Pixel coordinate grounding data
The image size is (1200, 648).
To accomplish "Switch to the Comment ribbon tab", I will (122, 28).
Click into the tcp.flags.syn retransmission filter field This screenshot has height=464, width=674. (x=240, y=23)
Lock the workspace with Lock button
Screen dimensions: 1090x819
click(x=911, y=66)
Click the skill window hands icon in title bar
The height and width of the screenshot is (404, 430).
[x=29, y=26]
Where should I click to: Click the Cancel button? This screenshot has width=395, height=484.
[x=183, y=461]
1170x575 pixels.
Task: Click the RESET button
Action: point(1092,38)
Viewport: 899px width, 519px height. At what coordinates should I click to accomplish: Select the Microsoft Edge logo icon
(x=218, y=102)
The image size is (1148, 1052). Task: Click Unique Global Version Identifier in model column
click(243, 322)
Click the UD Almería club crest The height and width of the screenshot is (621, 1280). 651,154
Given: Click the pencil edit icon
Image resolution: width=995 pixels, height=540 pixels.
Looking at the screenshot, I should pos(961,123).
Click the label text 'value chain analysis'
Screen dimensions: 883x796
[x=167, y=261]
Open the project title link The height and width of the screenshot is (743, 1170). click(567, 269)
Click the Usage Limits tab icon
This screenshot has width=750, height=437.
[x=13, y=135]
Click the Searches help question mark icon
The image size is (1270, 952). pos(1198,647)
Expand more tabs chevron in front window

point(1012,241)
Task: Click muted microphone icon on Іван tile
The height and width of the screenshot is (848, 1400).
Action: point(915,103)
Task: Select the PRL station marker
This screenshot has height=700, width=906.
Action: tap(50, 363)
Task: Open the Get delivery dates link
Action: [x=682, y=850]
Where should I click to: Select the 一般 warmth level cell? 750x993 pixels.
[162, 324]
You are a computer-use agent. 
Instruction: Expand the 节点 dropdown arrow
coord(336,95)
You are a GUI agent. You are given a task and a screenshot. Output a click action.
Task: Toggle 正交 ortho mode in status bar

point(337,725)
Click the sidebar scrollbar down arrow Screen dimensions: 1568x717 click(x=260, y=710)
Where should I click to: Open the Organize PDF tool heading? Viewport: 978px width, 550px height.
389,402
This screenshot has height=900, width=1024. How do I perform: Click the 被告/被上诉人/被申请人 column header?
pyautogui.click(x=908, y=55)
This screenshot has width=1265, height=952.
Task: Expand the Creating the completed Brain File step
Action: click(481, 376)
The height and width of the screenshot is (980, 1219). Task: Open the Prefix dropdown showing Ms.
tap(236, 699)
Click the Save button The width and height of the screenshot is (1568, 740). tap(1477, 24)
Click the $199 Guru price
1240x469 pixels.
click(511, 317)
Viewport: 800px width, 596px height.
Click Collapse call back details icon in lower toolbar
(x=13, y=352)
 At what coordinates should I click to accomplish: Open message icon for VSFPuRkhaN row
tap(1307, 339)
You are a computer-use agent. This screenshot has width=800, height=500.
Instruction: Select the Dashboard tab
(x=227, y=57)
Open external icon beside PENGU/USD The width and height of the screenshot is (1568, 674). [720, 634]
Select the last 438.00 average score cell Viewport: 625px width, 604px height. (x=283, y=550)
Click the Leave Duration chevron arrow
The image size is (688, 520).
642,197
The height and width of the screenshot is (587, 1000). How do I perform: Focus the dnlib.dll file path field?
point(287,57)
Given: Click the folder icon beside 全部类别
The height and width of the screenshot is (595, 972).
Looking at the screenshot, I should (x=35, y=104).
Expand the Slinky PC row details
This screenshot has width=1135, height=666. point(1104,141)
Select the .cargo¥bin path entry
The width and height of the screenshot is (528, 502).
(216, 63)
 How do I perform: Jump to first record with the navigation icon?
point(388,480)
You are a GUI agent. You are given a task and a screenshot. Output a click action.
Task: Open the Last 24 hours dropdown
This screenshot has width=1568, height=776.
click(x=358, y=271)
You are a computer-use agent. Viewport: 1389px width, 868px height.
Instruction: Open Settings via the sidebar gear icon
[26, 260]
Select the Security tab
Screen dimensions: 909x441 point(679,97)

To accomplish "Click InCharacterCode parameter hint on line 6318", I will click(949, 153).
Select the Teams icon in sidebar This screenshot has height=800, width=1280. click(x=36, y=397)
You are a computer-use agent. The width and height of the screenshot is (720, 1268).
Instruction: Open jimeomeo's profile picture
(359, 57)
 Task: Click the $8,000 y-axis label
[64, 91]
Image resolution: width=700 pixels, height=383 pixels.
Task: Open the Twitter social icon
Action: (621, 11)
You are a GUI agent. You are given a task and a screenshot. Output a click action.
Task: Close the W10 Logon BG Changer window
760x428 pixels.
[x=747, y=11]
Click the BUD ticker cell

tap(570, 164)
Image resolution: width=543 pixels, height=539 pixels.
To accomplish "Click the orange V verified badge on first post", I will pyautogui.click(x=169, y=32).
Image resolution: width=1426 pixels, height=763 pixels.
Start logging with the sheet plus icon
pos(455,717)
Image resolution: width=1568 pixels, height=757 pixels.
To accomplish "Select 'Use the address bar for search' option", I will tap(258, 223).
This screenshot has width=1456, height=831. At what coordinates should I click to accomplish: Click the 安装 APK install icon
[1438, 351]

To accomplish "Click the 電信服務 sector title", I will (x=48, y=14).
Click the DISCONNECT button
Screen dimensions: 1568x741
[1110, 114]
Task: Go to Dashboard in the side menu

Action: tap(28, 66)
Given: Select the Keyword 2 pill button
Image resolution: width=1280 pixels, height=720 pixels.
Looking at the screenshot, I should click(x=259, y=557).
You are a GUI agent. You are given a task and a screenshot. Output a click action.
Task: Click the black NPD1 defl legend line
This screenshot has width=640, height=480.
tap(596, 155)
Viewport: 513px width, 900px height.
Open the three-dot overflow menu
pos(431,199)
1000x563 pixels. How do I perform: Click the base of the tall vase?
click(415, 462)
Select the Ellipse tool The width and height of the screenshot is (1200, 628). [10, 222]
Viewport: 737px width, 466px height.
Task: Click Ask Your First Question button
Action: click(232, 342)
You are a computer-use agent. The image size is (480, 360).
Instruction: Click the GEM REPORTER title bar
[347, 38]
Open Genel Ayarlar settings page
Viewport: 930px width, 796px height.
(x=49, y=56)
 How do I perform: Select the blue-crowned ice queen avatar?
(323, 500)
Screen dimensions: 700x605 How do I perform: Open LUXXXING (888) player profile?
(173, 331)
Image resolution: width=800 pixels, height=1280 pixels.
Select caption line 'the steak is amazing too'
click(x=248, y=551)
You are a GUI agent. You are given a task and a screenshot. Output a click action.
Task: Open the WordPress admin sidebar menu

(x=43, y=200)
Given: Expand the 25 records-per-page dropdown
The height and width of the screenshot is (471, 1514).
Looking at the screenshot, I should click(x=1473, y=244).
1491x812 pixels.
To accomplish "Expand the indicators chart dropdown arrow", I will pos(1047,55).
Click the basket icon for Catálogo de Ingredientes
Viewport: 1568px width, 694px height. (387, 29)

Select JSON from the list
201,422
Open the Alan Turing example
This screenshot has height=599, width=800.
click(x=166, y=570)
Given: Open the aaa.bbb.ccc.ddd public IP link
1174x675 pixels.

» **GOAL OF THE EXERCISE**: Output the records again in full. Keep every character as written.

» **PROBLEM SOLUTION**:
The image size is (1200, 648).
To accomplish "Switch to the Comment ribbon tab", I will (122, 28).
Click into the tcp.flags.syn retransmission filter field This screenshot has height=464, width=674. (x=240, y=23)
Lock the workspace with Lock button
Screen dimensions: 1090x819
click(x=911, y=66)
Click the skill window hands icon in title bar
The height and width of the screenshot is (404, 430).
[x=29, y=26]
Where should I click to: Click the Cancel button? This screenshot has width=395, height=484.
[x=183, y=461]
1170x575 pixels.
Task: Click the RESET button
Action: point(1092,38)
Viewport: 899px width, 519px height. At what coordinates should I click to accomplish: Select the Microsoft Edge logo icon
(x=218, y=102)
The image size is (1148, 1052). Task: Click Unique Global Version Identifier in model column
click(243, 322)
Click the UD Almería club crest The height and width of the screenshot is (621, 1280). 651,154
Given: Click the pencil edit icon
Image resolution: width=995 pixels, height=540 pixels.
Looking at the screenshot, I should pos(961,123).
Click the label text 'value chain analysis'
Screen dimensions: 883x796
[x=167, y=261]
Open the project title link The height and width of the screenshot is (743, 1170). click(567, 269)
Click the Usage Limits tab icon
This screenshot has width=750, height=437.
[x=13, y=135]
Click the Searches help question mark icon
The image size is (1270, 952). pos(1198,647)
Expand more tabs chevron in front window

point(1012,241)
Task: Click muted microphone icon on Іван tile
The height and width of the screenshot is (848, 1400).
Action: point(915,103)
Task: Select the PRL station marker
This screenshot has height=700, width=906.
Action: tap(50, 363)
Task: Open the Get delivery dates link
Action: [x=682, y=850]
Where should I click to: Select the 一般 warmth level cell? 750x993 pixels.
[162, 324]
You are a computer-use agent. 
Instruction: Expand the 节点 dropdown arrow
coord(336,95)
You are a GUI agent. You are given a task and a screenshot. Output a click action.
Task: Toggle 正交 ortho mode in status bar

point(337,725)
Click the sidebar scrollbar down arrow Screen dimensions: 1568x717 click(x=260, y=710)
Where should I click to: Open the Organize PDF tool heading? Viewport: 978px width, 550px height.
389,402
This screenshot has height=900, width=1024. How do I perform: Click the 被告/被上诉人/被申请人 column header?
pyautogui.click(x=908, y=55)
This screenshot has width=1265, height=952.
Task: Expand the Creating the completed Brain File step
Action: click(481, 376)
The height and width of the screenshot is (980, 1219). Task: Open the Prefix dropdown showing Ms.
tap(236, 699)
Click the Save button The width and height of the screenshot is (1568, 740). tap(1477, 24)
Click the $199 Guru price
1240x469 pixels.
click(511, 317)
Viewport: 800px width, 596px height.
Click Collapse call back details icon in lower toolbar
(x=13, y=352)
 At what coordinates should I click to accomplish: Open message icon for VSFPuRkhaN row
tap(1307, 339)
You are a computer-use agent. This screenshot has width=800, height=500.
Instruction: Select the Dashboard tab
(x=227, y=57)
Open external icon beside PENGU/USD The width and height of the screenshot is (1568, 674). [720, 634]
Select the last 438.00 average score cell Viewport: 625px width, 604px height. (x=283, y=550)
Click the Leave Duration chevron arrow
The image size is (688, 520).
642,197
The height and width of the screenshot is (587, 1000). How do I perform: Focus the dnlib.dll file path field?
point(287,57)
Given: Click the folder icon beside 全部类别
The height and width of the screenshot is (595, 972).
Looking at the screenshot, I should (x=35, y=104).
Expand the Slinky PC row details
This screenshot has width=1135, height=666. point(1104,141)
Select the .cargo¥bin path entry
The width and height of the screenshot is (528, 502).
(216, 63)
 How do I perform: Jump to first record with the navigation icon?
point(388,480)
You are a GUI agent. You are given a task and a screenshot. Output a click action.
Task: Open the Last 24 hours dropdown
This screenshot has width=1568, height=776.
click(x=358, y=271)
You are a computer-use agent. Viewport: 1389px width, 868px height.
Instruction: Open Settings via the sidebar gear icon
[26, 260]
Select the Security tab
Screen dimensions: 909x441 point(679,97)

To accomplish "Click InCharacterCode parameter hint on line 6318", I will click(949, 153).
Select the Teams icon in sidebar This screenshot has height=800, width=1280. click(x=36, y=397)
You are a computer-use agent. The width and height of the screenshot is (720, 1268).
Instruction: Open jimeomeo's profile picture
(359, 57)
 Task: Click the $8,000 y-axis label
[64, 91]
Image resolution: width=700 pixels, height=383 pixels.
Task: Open the Twitter social icon
Action: (621, 11)
You are a GUI agent. You are given a task and a screenshot. Output a click action.
Task: Close the W10 Logon BG Changer window
760x428 pixels.
[x=747, y=11]
Click the BUD ticker cell

tap(570, 164)
Image resolution: width=543 pixels, height=539 pixels.
To accomplish "Click the orange V verified badge on first post", I will pyautogui.click(x=169, y=32).
Image resolution: width=1426 pixels, height=763 pixels.
Start logging with the sheet plus icon
pos(455,717)
Image resolution: width=1568 pixels, height=757 pixels.
To accomplish "Select 'Use the address bar for search' option", I will tap(258, 223).
This screenshot has width=1456, height=831. At what coordinates should I click to accomplish: Click the 安装 APK install icon
[1438, 351]

To accomplish "Click the 電信服務 sector title", I will (x=48, y=14).
Click the DISCONNECT button
Screen dimensions: 1568x741
[1110, 114]
Task: Go to Dashboard in the side menu

Action: tap(28, 66)
Given: Select the Keyword 2 pill button
Image resolution: width=1280 pixels, height=720 pixels.
Looking at the screenshot, I should click(x=259, y=557).
You are a GUI agent. You are given a task and a screenshot. Output a click action.
Task: Click the black NPD1 defl legend line
This screenshot has width=640, height=480.
tap(596, 155)
Viewport: 513px width, 900px height.
Open the three-dot overflow menu
pos(431,199)
1000x563 pixels. How do I perform: Click the base of the tall vase?
click(415, 462)
Select the Ellipse tool The width and height of the screenshot is (1200, 628). [10, 222]
Viewport: 737px width, 466px height.
Task: Click Ask Your First Question button
Action: click(232, 342)
You are a computer-use agent. The image size is (480, 360).
Instruction: Click the GEM REPORTER title bar
[347, 38]
Open Genel Ayarlar settings page
Viewport: 930px width, 796px height.
(x=49, y=56)
 How do I perform: Select the blue-crowned ice queen avatar?
(323, 500)
Screen dimensions: 700x605 How do I perform: Open LUXXXING (888) player profile?
(173, 331)
Image resolution: width=800 pixels, height=1280 pixels.
Select caption line 'the steak is amazing too'
click(x=248, y=551)
You are a GUI agent. You are given a task and a screenshot. Output a click action.
Task: Open the WordPress admin sidebar menu

(x=43, y=200)
Given: Expand the 25 records-per-page dropdown
The height and width of the screenshot is (471, 1514).
Looking at the screenshot, I should click(x=1473, y=244).
1491x812 pixels.
To accomplish "Expand the indicators chart dropdown arrow", I will pos(1047,55).
Click the basket icon for Catálogo de Ingredientes
Viewport: 1568px width, 694px height. (387, 29)

Select JSON from the list
201,422
Open the Alan Turing example
This screenshot has height=599, width=800.
click(x=166, y=570)
Given: Open the aaa.bbb.ccc.ddd public IP link
1174x675 pixels.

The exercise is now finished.